::: SUPPLIED INFORMATION
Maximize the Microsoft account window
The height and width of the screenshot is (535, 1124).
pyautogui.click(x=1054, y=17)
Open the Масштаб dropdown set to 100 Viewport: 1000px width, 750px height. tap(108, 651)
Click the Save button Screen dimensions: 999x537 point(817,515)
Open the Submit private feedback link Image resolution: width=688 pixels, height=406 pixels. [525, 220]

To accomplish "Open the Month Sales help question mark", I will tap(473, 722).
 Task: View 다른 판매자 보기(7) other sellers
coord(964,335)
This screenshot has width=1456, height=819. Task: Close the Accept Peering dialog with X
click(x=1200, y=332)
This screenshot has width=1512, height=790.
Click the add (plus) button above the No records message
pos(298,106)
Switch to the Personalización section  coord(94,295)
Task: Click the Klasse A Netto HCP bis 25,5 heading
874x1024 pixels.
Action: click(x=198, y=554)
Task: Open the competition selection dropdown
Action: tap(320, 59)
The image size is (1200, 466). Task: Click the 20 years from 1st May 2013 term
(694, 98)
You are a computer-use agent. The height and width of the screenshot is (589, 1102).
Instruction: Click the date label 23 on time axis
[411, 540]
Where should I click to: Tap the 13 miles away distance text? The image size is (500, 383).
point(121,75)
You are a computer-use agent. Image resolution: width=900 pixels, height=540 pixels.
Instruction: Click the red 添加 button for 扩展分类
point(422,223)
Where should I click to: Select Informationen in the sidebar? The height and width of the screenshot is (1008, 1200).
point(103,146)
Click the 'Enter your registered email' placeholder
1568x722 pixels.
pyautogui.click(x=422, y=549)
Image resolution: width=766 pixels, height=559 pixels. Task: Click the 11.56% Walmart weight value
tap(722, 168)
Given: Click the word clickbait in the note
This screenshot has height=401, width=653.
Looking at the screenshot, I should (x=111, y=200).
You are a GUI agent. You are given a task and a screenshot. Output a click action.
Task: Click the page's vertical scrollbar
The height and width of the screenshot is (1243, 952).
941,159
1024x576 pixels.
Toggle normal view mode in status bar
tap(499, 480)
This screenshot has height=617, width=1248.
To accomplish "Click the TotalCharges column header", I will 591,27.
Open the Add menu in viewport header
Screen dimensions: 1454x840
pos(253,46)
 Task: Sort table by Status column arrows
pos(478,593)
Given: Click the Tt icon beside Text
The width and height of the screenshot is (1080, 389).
::::::
TASK DETAILS:
Copy out every line of the data above word for word, keeping the original order and line breaks.

RESULT FOR THIS EXERCISE:
Maximize the Microsoft account window
The height and width of the screenshot is (535, 1124).
pyautogui.click(x=1054, y=17)
Open the Масштаб dropdown set to 100 Viewport: 1000px width, 750px height. tap(108, 651)
Click the Save button Screen dimensions: 999x537 point(817,515)
Open the Submit private feedback link Image resolution: width=688 pixels, height=406 pixels. [525, 220]

To accomplish "Open the Month Sales help question mark", I will tap(473, 722).
 Task: View 다른 판매자 보기(7) other sellers
coord(964,335)
This screenshot has width=1456, height=819. Task: Close the Accept Peering dialog with X
click(x=1200, y=332)
This screenshot has width=1512, height=790.
Click the add (plus) button above the No records message
pos(298,106)
Switch to the Personalización section  coord(94,295)
Task: Click the Klasse A Netto HCP bis 25,5 heading
874x1024 pixels.
Action: click(x=198, y=554)
Task: Open the competition selection dropdown
Action: tap(320, 59)
The image size is (1200, 466). Task: Click the 20 years from 1st May 2013 term
(694, 98)
You are a computer-use agent. The height and width of the screenshot is (589, 1102).
Instruction: Click the date label 23 on time axis
[411, 540]
Where should I click to: Tap the 13 miles away distance text? The image size is (500, 383).
point(121,75)
You are a computer-use agent. Image resolution: width=900 pixels, height=540 pixels.
Instruction: Click the red 添加 button for 扩展分类
point(422,223)
Where should I click to: Select Informationen in the sidebar? The height and width of the screenshot is (1008, 1200).
point(103,146)
Click the 'Enter your registered email' placeholder
1568x722 pixels.
pyautogui.click(x=422, y=549)
Image resolution: width=766 pixels, height=559 pixels. Task: Click the 11.56% Walmart weight value
tap(722, 168)
Given: Click the word clickbait in the note
This screenshot has height=401, width=653.
Looking at the screenshot, I should (x=111, y=200).
You are a GUI agent. You are given a task and a screenshot. Output a click action.
Task: Click the page's vertical scrollbar
The height and width of the screenshot is (1243, 952).
941,159
1024x576 pixels.
Toggle normal view mode in status bar
tap(499, 480)
This screenshot has height=617, width=1248.
To accomplish "Click the TotalCharges column header", I will 591,27.
Open the Add menu in viewport header
Screen dimensions: 1454x840
pos(253,46)
 Task: Sort table by Status column arrows
pos(478,593)
Given: Click the Tt icon beside Text
The width and height of the screenshot is (1080, 389).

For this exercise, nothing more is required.